*Teks Bacaan*:

------------

Kamis, 26 April 2012

OPTIMSLISASI HUTAN UNTUK KESEJAHTERAAN RAKYAT



Kehutanan merupakan salah satu sektor penting dan mempunyai nilai strategis bagi pembangunan nasional mengingat hampir ± 67% luas daratan Indonesia berupa hutan. Sampai dengan tahun 2004, dari total luas kawasan hutan Indonesia yang mencapai ± 120,35 juta ha telah ditunjuk oleh Menteri Kehutanan seluas 109,96 juta ha (± 91%).

------------

*Baris tentang letak kemunculan sasaran*:
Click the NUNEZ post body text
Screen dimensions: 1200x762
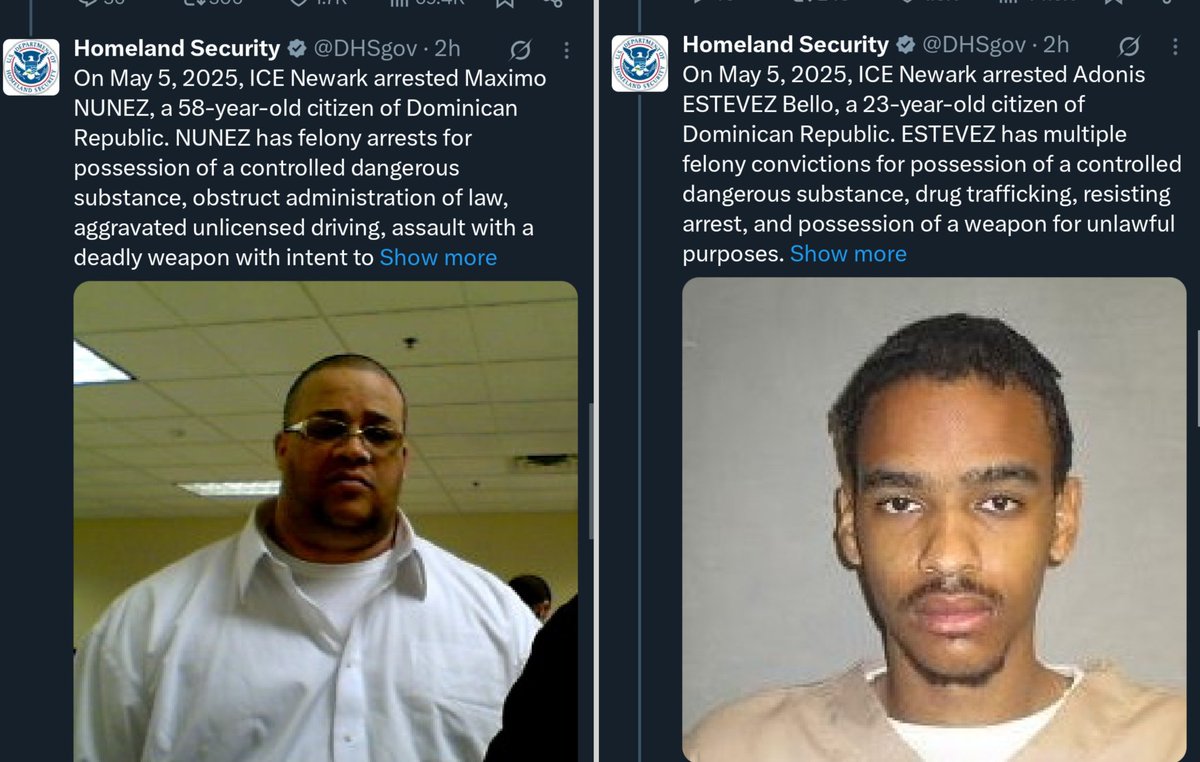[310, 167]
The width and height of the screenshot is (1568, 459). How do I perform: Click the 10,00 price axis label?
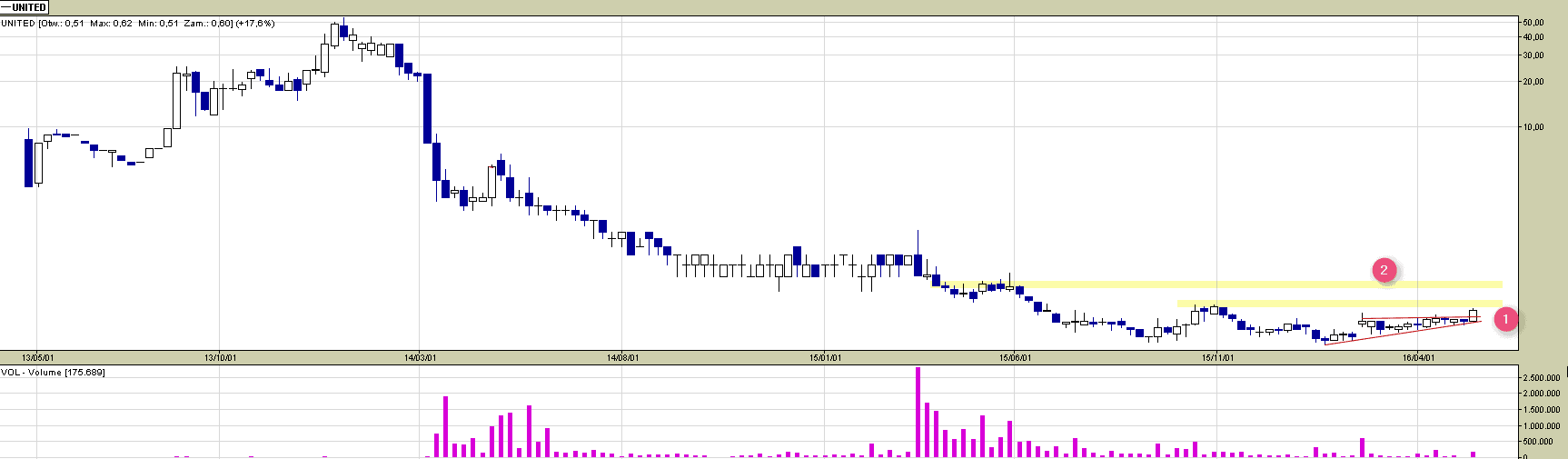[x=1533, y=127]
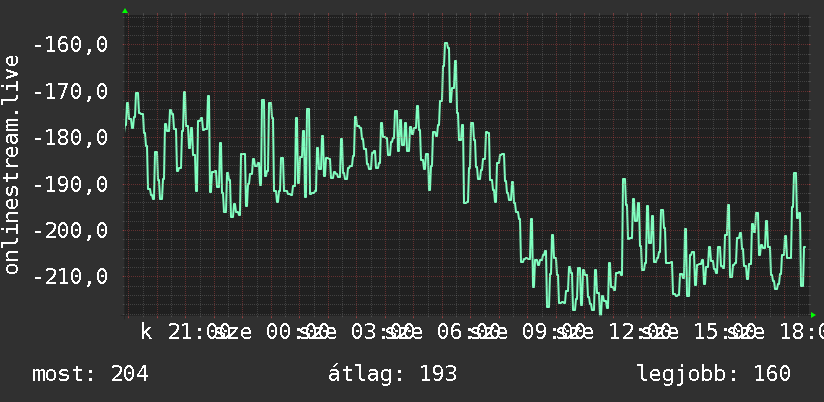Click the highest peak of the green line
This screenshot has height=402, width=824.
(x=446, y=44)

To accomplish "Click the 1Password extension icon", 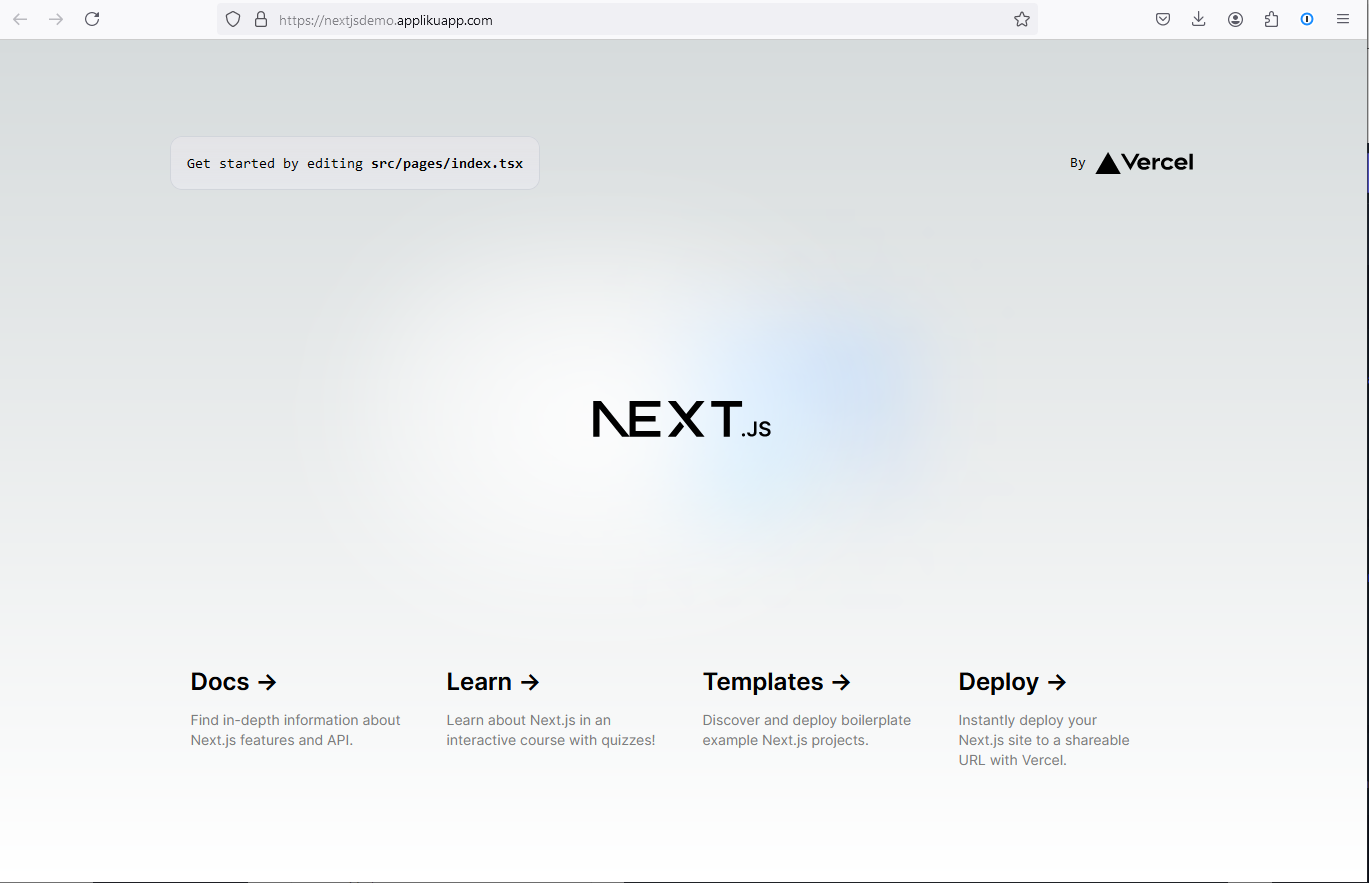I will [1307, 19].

------------

*Rangkaian Tugas*:
A: Tentukan apakah setiap pernyataan berikut sesuai dengan bacaan tentang kehutanan. Jawab ya atau tidak, lalu kutip persis kata-kata bacaan yang menjadi penentunya.
(i) Hampir sekitar 67% luas daratan Indonesia berupa hutan.
(ii) Sampai dengan tahun 2004, total luas kawasan hutan Indonesia mencapai sekitar 109,96 juta ha.
(iii) Kawasan hutan yang telah ditunjuk oleh Menteri Kehutanan meliputi sekitar 91% dari total luas kawasan hutan Indonesia.
B: Tuliskan kembali secara persis bagian dari bacaan tentang kehutanan, mulai dengan "Kehutanan merupakan salah" dan terus sampai "juta ha (± 91%).".

*Jawaban yang Diberikan*:
A:
(i) Ya: "hampir ± 67% luas daratan Indonesia berupa hutan"
(ii) Tidak: "dari total luas kawasan hutan Indonesia yang mencapai ± 120,35 juta ha"
(iii) Ya: "telah ditunjuk oleh Menteri Kehutanan seluas 109,96 juta ha (± 91%)"

B:
Kehutanan merupakan salah satu sektor penting dan mempunyai nilai strategis bagi pembangunan nasional mengingat hampir ± 67% luas daratan Indonesia berupa hutan. Sampai dengan tahun 2004, dari total luas kawasan hutan Indonesia yang mencapai ± 120,35 juta ha telah ditunjuk oleh Menteri Kehutanan seluas 109,96 juta ha (± 91%).